'''
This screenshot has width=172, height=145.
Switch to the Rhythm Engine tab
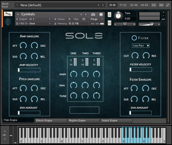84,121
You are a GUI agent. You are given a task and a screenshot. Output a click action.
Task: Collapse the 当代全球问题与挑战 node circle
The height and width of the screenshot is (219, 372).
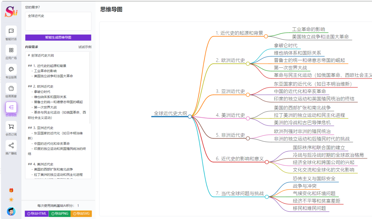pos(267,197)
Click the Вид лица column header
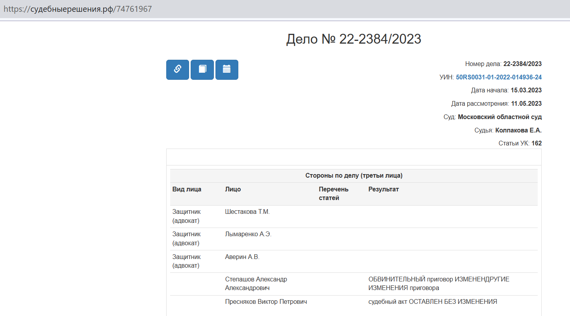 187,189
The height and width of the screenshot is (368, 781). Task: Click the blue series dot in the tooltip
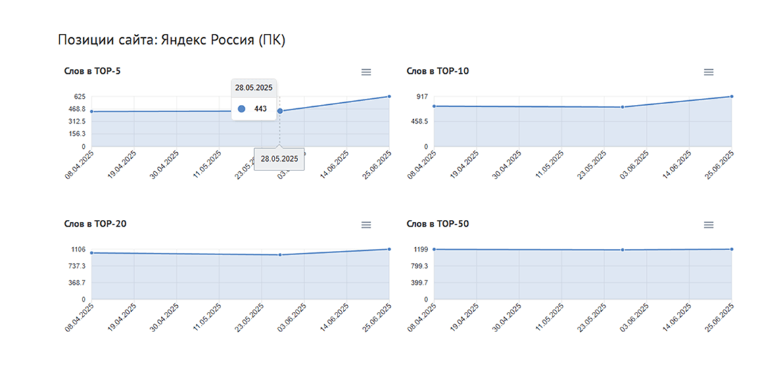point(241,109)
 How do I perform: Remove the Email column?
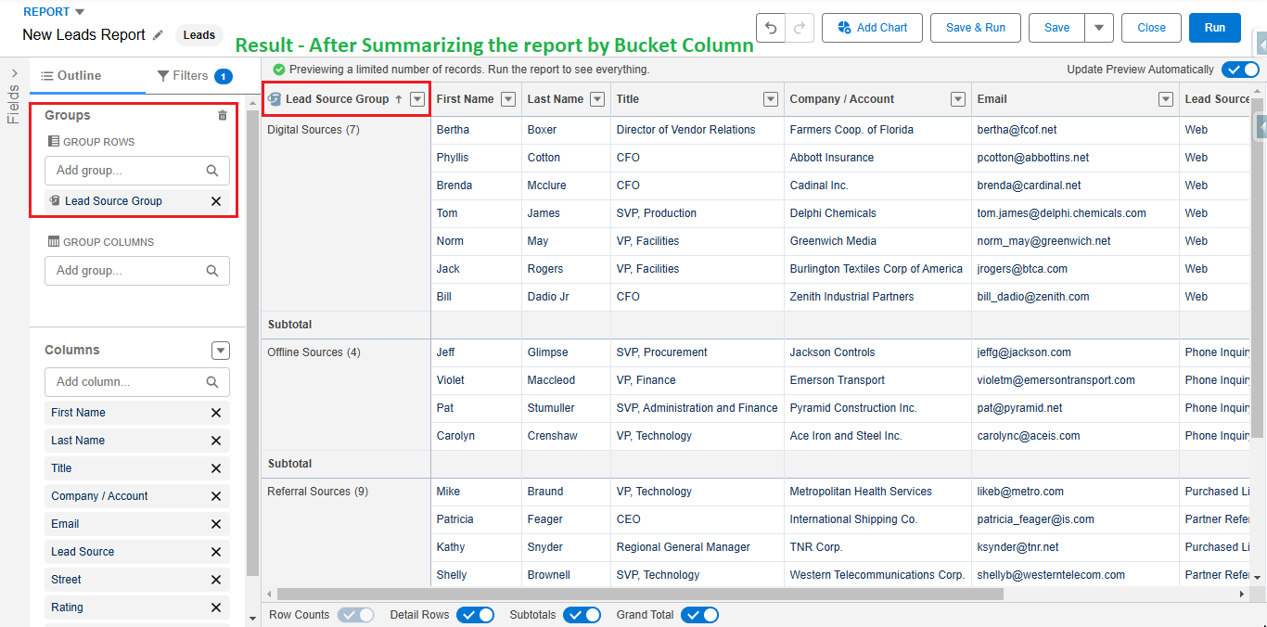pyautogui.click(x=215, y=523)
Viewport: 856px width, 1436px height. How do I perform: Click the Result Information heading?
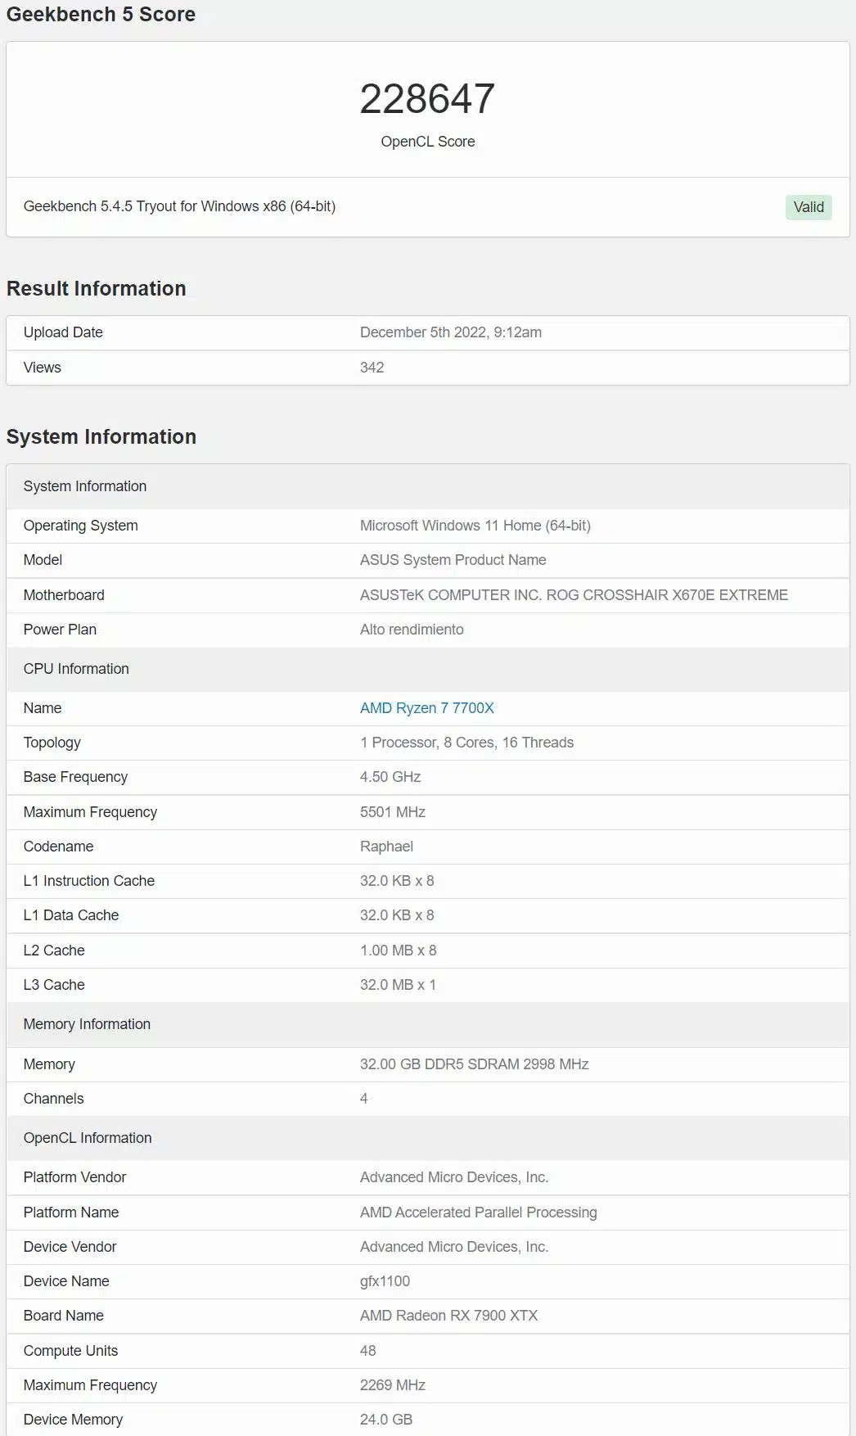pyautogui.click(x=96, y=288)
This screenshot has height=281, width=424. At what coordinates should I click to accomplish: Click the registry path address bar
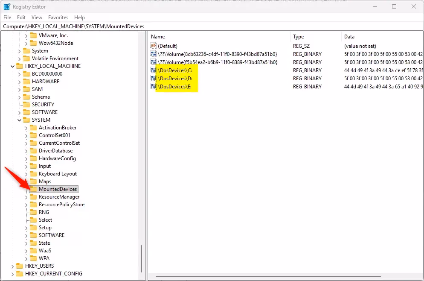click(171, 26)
'''
'''
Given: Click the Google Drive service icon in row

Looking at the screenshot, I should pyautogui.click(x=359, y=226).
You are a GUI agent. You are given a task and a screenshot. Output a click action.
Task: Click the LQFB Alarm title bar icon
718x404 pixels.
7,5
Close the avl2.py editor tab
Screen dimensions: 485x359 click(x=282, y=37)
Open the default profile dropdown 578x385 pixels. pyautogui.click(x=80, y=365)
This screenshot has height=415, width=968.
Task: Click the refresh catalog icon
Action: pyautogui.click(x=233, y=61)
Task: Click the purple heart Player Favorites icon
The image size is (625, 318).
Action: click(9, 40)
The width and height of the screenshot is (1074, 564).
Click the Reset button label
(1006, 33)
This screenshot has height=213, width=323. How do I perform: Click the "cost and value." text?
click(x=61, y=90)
'''
'''
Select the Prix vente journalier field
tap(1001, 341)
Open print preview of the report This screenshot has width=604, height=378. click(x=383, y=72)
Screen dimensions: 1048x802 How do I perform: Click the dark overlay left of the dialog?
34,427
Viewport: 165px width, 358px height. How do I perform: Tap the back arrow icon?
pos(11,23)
'''
Go down the entries above from the line containing "This screenshot has width=172, height=145." to the line containing "Task: Collapse the 当代全球问题与挑战 node circle" and write out each line exactly, leaving pictures out.

Answer below ->
This screenshot has width=172, height=145.
Switch to the Rhythm Engine tab
84,121
You are a GUI agent. You are given a task and a screenshot. Output a click action.
Task: Collapse the 当代全球问题与挑战 node circle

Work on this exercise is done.